(Stored data entries)
+++

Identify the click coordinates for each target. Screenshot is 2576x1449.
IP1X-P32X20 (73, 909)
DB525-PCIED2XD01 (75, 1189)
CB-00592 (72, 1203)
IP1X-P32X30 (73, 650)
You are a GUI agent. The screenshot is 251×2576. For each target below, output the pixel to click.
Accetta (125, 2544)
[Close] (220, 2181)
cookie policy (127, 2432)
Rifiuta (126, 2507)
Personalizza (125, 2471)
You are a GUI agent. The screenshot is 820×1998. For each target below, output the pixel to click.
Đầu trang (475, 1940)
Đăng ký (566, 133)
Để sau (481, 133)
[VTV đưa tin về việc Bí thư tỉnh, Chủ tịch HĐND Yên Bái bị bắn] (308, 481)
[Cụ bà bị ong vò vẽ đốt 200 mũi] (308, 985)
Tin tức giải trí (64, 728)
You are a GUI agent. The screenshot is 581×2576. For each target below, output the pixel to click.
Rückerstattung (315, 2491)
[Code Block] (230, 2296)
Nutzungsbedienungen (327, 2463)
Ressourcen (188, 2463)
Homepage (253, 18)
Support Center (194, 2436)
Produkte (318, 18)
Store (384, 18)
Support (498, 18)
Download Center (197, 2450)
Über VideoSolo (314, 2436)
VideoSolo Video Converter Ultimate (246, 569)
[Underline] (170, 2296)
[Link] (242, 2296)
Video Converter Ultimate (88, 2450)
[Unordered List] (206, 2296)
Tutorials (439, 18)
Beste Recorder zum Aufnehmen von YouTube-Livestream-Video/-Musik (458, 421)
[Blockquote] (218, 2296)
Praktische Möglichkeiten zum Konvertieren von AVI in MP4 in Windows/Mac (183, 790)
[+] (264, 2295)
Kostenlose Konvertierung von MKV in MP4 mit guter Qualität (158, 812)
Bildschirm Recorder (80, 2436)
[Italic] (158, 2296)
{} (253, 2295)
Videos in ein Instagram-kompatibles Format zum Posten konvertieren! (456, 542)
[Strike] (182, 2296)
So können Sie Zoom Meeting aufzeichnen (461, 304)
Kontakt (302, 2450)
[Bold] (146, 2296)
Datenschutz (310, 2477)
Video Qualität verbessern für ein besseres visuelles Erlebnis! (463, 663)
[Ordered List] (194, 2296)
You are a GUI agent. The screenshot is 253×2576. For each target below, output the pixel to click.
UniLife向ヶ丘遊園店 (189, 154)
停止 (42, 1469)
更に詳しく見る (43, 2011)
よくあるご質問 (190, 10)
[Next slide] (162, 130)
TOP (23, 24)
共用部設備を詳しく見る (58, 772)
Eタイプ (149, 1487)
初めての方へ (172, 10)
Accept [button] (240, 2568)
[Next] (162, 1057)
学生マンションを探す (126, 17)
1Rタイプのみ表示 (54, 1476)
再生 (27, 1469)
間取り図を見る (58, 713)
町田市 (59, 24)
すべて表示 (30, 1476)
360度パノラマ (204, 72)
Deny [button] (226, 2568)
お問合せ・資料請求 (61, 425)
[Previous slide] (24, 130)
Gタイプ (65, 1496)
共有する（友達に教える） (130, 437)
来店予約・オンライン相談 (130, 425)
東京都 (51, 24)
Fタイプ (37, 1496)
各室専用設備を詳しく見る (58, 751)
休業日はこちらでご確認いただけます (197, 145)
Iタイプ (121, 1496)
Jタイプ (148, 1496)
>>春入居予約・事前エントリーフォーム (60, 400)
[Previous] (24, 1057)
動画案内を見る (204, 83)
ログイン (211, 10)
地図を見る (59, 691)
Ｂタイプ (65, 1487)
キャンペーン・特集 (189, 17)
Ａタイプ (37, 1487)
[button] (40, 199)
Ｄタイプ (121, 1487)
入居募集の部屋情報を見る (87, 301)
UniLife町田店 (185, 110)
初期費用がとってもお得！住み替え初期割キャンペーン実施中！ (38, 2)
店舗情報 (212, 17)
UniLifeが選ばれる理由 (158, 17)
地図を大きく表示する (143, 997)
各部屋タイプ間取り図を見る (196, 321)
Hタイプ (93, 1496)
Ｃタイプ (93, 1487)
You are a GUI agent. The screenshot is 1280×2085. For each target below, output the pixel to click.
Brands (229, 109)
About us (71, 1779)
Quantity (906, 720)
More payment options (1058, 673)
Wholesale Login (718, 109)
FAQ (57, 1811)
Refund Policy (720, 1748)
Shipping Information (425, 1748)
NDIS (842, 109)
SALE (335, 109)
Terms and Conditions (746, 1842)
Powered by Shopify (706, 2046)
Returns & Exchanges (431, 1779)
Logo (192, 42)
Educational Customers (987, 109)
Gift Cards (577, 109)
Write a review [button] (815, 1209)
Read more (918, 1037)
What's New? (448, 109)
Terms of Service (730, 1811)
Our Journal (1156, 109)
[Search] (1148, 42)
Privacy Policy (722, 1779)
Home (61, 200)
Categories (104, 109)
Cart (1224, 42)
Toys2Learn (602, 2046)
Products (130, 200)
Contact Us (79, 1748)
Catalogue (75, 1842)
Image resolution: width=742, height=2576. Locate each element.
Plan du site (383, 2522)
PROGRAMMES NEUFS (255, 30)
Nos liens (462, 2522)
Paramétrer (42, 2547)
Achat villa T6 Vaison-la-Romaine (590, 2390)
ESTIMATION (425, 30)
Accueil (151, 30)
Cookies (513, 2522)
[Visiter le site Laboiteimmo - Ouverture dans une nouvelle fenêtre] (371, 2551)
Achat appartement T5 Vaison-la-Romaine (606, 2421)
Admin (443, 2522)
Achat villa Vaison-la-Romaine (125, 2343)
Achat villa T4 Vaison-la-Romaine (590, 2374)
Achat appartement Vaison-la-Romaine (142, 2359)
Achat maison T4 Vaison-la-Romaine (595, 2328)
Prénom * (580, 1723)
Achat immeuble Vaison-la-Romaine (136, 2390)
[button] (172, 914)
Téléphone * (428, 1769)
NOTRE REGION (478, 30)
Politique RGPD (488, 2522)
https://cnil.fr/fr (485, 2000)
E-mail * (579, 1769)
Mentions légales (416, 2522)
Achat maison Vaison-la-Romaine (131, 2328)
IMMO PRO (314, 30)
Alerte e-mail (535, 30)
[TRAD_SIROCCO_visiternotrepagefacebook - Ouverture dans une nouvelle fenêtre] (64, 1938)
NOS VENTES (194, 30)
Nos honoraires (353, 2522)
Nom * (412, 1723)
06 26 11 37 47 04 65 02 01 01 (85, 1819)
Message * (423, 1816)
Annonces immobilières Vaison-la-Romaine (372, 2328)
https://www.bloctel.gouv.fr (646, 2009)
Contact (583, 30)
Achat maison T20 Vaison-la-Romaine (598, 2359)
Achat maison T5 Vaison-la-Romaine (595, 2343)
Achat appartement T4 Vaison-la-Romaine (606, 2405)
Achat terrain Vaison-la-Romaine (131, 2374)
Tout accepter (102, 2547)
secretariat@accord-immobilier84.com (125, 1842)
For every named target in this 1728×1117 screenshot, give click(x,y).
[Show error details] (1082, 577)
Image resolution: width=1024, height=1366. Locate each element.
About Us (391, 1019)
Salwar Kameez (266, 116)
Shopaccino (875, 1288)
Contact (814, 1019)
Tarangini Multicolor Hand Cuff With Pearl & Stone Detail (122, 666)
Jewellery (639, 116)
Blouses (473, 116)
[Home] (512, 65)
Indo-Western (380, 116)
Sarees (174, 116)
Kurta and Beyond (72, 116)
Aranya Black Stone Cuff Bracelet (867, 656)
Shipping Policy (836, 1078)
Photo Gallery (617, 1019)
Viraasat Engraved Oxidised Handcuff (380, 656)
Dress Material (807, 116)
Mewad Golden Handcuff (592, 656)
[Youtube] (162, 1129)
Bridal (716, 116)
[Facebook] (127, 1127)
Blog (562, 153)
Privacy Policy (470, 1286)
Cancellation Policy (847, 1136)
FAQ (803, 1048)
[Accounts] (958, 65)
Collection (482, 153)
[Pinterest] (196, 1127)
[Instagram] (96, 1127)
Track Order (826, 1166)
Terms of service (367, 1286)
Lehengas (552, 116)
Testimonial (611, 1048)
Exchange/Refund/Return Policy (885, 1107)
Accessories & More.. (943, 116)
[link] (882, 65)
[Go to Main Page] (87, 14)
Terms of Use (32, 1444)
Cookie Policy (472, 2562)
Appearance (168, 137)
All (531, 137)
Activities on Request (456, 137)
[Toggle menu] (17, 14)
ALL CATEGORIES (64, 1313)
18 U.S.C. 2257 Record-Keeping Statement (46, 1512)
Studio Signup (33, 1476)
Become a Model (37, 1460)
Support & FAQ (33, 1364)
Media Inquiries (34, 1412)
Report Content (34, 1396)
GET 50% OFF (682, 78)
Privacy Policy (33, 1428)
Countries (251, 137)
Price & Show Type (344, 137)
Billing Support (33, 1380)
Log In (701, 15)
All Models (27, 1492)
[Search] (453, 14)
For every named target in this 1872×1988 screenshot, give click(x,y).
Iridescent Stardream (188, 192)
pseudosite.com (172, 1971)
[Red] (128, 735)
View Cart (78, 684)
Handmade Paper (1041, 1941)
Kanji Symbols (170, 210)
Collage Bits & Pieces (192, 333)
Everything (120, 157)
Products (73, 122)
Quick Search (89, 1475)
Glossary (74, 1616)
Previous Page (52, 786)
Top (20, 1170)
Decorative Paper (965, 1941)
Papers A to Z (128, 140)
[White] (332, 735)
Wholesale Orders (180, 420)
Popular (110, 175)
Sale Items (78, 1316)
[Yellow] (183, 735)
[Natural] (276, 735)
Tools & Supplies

+++

» INSTRUCTIONS TO FOLLOW: Provide the count of lines in the data above containing "button", and nothing further.

» RESPONSE: 5